Eréndira Cuevas
Esa tarde, después de pasar 10 horas en la oficina, apresuró como pudo el regreso a casa y de forma casi milagrosa logró ocupar el único asiento solitario el vagón. Cerró un momento los ojos y cuando los abrió tenía delante una imagen que durante años había sepultado en algún rincón de la memoria.
Miró fijamente en los ojos de ese hombre que parecía no poner mayor atención a su presencia y comprobó que se trataba del mismo que años atrás había llenado su vida con una tristeza y dolor tan pesados que no lograba entender cómo había sido posible cargarlos durante tantos años.
Aquella tarde al volver de la escuela lo encontró de pie frente a su apartamento y amparado en una pregunta cualquiera, que hoy ni siquiera podía recordar, inició una conversación tan normal e intrascendente como la que pudo tener con cualquiera de sus vecinos.
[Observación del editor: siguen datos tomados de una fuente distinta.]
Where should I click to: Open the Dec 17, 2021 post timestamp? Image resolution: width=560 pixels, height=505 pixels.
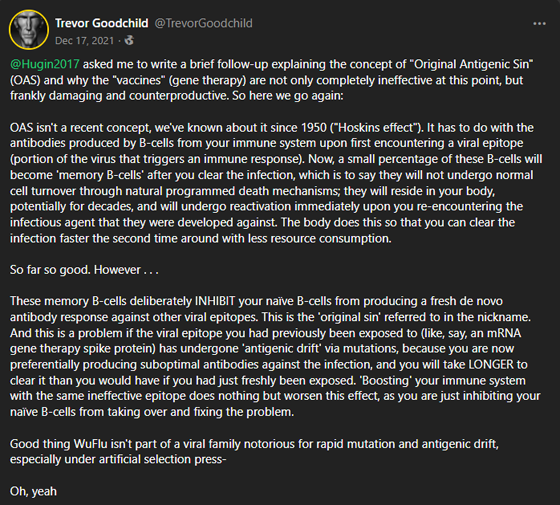coord(85,41)
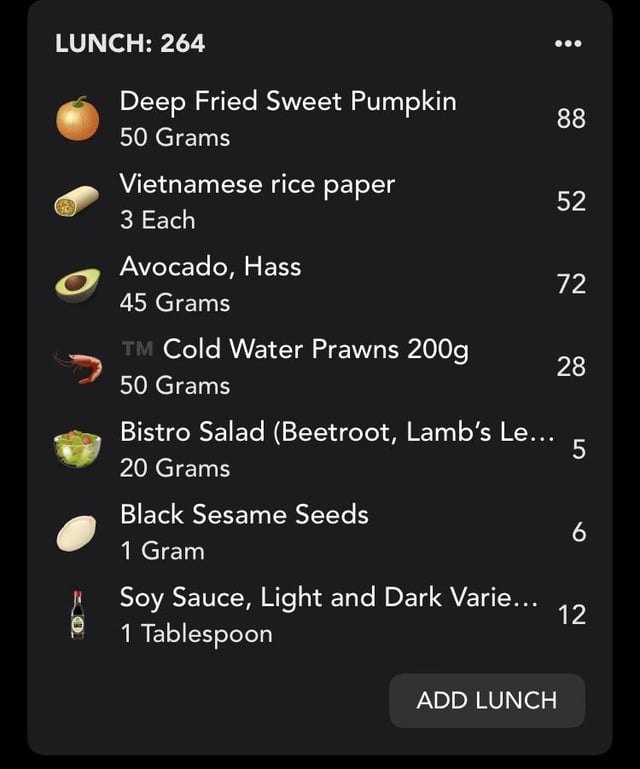Select the Cold Water Prawns 200g item
Viewport: 640px width, 769px height.
coord(320,367)
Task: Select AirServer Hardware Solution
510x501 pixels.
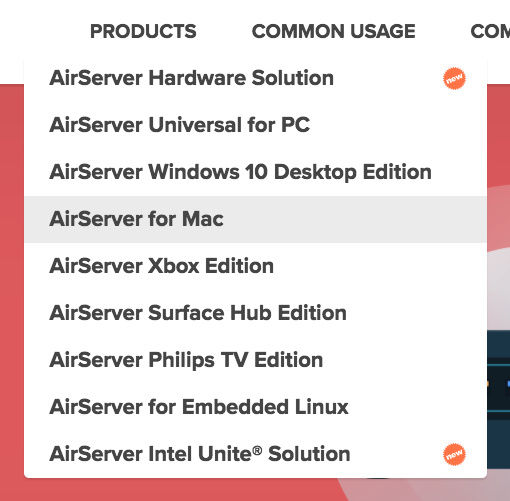Action: click(256, 78)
En los días siguientes, naturalmente, siguieron incontables encuentros en los pasillos, en las escaleras, en la calle o en los comercios de los alrededores.
No les dio la menor importancia, hasta el día en que decidió que no tenía deseos de entrar a clases y volvió para tumbarse en la cama, aunque la paz de haberse librado de la clase de matemáticas se interrumpió cuando escuchó abrirse la puerta. Se había preguntado si sería su madre, pero era imposible porque a esa hora seguramente estaba empezando a colocar los pasteles en la vitrina que daba a la avenida principal, además su manera de entrar era más bien ruidosa.
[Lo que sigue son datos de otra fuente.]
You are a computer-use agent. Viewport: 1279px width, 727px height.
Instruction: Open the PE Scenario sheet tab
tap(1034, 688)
Mientras se le ocurrían distintas posibilidades, él ya estaba de pie junto a la puerta de su habitación. Pensó que se había confundido, seguramente el ruido había sido en uno de los departamentos vecinos, y maldijo la poca privacidad que hay en los edificios habitacionales. Se dio vuelta en la cama y mientas miraba los posters pegados en su pared pudo sentir cómo esas manos se posaban en sus piernas, para después sujetarle con fuerza las manos mientras sentía que el peso de ese cuerpo caía sobre ella y lo que pretendían ser caricias recorrían su cuerpo con violencia, gritaba toda clase de amenazas y ella se sintió incapaz de reaccionar, sólo podía sollozar y jalar aire por la boca como si con ello invocara la fuerza que no tenía para quitárselo de encima, para moverse.
Cuando por fin la soltó y salió con torpe prisa del departamento, ella pensó en correr, en gritar, en buscar a su madre. Pero al final decidió callar, aunque nunca supo muy bien porqué. Tal vez eran demasiadas razones, tal vez no había ninguna. Esa mañana se quedó en el mismo lugar llorando y tratando de ahogar los gritos desesperados que se amontonaban en su garganta, durante tanto tiempo que apenas le había alcanzado para disimular la situación delante de su madre.
De pronto, el metro frenó abruptamente y se dio cuenta de que el hombre no estaba más ahí, no estaba segura de la estación en que había bajado y una parte de ella se resistía a creer que en realidad se hubiera producido esa macabra casualidad.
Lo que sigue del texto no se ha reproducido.